→ **DOCUMENT EXTRACT**
The department reported the “depopulation” of a further 13.2 million in December.

Higher prices were the inevitable result, experts say.

“If there’s no birds to lay eggs ... then we have a supply shortage, and that leads to higher prices because of supply and demand dynamics,” said Jada Thompson, a poultry specialist at the University of Arkansas.

Let's consider the market for eggs, and how the shortage arose and why that means higher egg prices. This is all illustrated in the diagram below. Before avian flu, the market for eggs was in equilibrium, with a price of P0 and a quantity of eggs traded of Q0. The culling of chickens due to avian flu means that fewer eggs are produced. This is a decrease in the supply of eggs, shown by the supply curve shifting up and to the left, from S0 to S1. If egg prices were to remain at the original equilibrium price (P0), then the quantity of eggs demanded (Q0) would exceed the quantity of eggs supplied (QS) at that price, because egg producers are only willing to produce QS eggs at the price of P0, after the supply curve shifts. There would be a shortage of eggs, which is one of the things that we observe in the US egg market.

→ **LISTING**
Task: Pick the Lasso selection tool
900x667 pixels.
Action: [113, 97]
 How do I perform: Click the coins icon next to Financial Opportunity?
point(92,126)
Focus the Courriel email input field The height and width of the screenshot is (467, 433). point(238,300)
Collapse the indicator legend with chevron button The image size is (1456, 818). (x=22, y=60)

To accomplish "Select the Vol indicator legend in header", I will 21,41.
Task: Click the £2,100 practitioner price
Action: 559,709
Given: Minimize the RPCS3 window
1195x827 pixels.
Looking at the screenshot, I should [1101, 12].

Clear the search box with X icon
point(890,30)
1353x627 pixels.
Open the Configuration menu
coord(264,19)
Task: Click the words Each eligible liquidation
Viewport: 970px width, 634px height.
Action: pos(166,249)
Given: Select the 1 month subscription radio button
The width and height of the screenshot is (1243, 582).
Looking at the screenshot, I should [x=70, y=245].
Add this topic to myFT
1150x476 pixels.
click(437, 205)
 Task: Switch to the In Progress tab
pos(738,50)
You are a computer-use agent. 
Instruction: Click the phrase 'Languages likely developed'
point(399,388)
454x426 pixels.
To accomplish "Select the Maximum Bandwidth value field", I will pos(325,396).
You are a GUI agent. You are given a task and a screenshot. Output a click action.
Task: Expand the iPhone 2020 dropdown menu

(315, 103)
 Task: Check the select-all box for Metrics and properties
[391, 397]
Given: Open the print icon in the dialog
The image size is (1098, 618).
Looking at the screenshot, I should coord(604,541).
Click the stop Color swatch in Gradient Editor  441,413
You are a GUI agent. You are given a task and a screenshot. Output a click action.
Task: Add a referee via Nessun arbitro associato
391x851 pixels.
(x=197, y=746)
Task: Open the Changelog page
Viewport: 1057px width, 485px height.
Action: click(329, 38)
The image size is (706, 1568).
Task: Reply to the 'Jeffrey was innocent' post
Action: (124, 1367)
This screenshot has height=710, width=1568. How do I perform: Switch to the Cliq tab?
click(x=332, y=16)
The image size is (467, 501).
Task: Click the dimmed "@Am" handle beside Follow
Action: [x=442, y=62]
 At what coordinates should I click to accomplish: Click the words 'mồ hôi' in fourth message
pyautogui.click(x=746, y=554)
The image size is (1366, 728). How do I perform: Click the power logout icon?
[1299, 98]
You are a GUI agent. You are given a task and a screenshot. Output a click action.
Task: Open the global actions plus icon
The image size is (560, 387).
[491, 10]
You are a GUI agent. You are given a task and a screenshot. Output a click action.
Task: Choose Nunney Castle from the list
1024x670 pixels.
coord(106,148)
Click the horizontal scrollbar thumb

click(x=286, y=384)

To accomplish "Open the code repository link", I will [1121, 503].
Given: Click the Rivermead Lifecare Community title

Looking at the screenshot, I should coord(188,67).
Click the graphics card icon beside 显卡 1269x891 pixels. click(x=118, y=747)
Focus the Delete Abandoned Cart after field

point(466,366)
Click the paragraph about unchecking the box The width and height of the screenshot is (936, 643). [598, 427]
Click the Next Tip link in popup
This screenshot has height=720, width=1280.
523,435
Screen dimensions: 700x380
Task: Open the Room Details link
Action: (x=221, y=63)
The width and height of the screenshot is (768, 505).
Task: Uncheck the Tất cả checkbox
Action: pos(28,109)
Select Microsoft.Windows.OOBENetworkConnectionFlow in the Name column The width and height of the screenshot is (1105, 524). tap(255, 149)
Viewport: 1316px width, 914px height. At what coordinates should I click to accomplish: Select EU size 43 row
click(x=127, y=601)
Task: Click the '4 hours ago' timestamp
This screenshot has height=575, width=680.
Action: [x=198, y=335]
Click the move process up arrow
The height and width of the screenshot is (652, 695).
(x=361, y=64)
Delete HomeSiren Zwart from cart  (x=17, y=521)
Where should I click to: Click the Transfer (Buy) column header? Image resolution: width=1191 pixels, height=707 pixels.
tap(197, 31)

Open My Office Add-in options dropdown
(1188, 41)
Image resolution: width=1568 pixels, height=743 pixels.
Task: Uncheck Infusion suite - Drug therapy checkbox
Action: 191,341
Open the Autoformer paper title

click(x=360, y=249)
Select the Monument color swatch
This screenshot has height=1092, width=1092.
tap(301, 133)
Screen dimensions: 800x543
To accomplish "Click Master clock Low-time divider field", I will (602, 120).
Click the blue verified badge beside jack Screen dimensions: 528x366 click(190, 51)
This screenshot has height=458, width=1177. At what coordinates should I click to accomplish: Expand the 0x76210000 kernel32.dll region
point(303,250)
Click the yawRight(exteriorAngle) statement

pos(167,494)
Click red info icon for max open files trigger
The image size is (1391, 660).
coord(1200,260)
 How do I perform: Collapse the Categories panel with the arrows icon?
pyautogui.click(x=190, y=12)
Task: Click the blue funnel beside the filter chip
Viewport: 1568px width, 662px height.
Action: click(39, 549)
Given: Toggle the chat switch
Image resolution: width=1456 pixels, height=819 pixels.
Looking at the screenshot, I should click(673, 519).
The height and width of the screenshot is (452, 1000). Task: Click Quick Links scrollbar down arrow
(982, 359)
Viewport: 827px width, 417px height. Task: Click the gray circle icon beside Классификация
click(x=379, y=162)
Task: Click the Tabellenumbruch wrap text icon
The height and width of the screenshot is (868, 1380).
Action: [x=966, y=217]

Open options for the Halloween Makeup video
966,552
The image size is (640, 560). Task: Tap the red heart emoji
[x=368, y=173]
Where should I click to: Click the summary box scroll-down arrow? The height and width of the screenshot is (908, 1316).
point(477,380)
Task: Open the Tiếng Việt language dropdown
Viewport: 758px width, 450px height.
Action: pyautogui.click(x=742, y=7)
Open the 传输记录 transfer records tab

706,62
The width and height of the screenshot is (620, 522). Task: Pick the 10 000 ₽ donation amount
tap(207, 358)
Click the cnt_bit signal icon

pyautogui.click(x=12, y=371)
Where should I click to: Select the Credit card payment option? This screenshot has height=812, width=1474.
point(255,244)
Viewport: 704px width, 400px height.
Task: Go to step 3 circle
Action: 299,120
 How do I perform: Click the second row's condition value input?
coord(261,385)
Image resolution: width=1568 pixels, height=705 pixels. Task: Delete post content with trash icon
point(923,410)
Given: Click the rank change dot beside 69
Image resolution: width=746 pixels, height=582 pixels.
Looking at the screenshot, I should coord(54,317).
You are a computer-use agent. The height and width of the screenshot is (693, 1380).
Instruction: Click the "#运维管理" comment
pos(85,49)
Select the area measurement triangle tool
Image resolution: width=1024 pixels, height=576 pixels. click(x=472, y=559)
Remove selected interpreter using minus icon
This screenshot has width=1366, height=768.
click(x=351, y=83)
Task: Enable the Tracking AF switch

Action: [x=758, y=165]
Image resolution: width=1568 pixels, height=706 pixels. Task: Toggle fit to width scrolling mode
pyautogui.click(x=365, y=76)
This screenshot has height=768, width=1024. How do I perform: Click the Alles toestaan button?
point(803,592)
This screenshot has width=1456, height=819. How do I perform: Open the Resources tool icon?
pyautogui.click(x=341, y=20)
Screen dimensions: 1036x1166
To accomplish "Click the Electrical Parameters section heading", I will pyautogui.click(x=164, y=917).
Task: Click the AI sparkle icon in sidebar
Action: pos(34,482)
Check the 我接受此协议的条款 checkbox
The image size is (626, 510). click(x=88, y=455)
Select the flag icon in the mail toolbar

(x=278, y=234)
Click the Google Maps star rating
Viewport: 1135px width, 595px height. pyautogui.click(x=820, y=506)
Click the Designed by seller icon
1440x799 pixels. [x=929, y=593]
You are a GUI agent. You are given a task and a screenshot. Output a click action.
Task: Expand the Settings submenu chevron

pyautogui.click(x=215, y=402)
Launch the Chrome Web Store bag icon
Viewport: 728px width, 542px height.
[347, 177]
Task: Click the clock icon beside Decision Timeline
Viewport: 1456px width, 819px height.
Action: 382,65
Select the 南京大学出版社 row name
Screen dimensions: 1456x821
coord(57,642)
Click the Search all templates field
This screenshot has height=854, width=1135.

→ **PROBLEMS**
1. Answer these from the text on egg prices:
(a) How many more were reported as "depopulated" in December?
(b) What position does Jada Thompson hold?
(c) Before avian flu, at what price and quantity was the egg market in equilibrium?
2. From the text on egg prices, write out the passage starting at "Let's consider the" and ending at "US egg market.".

→ **ANSWERS GIVEN**
1.
(a) 13.2 million
(b) She is a poultry specialist at the University of Arkansas.
(c) At a price of P0 and a quantity of Q0.

2.
Let's consider the market for eggs, and how the shortage arose and why that means higher egg prices. This is all illustrated in the diagram below. Before avian flu, the market for eggs was in equilibrium, with a price of P0 and a quantity of eggs traded of Q0. The culling of chickens due to avian flu means that fewer eggs are produced. This is a decrease in the supply of eggs, shown by the supply curve shifting up and to the left, from S0 to S1. If egg prices were to remain at the original equilibrium price (P0), then the quantity of eggs demanded (Q0) would exceed the quantity of eggs supplied (QS) at that price, because egg producers are only willing to produce QS eggs at the price of P0, after the supply curve shifts. There would be a shortage of eggs, which is one of the things that we observe in the US egg market.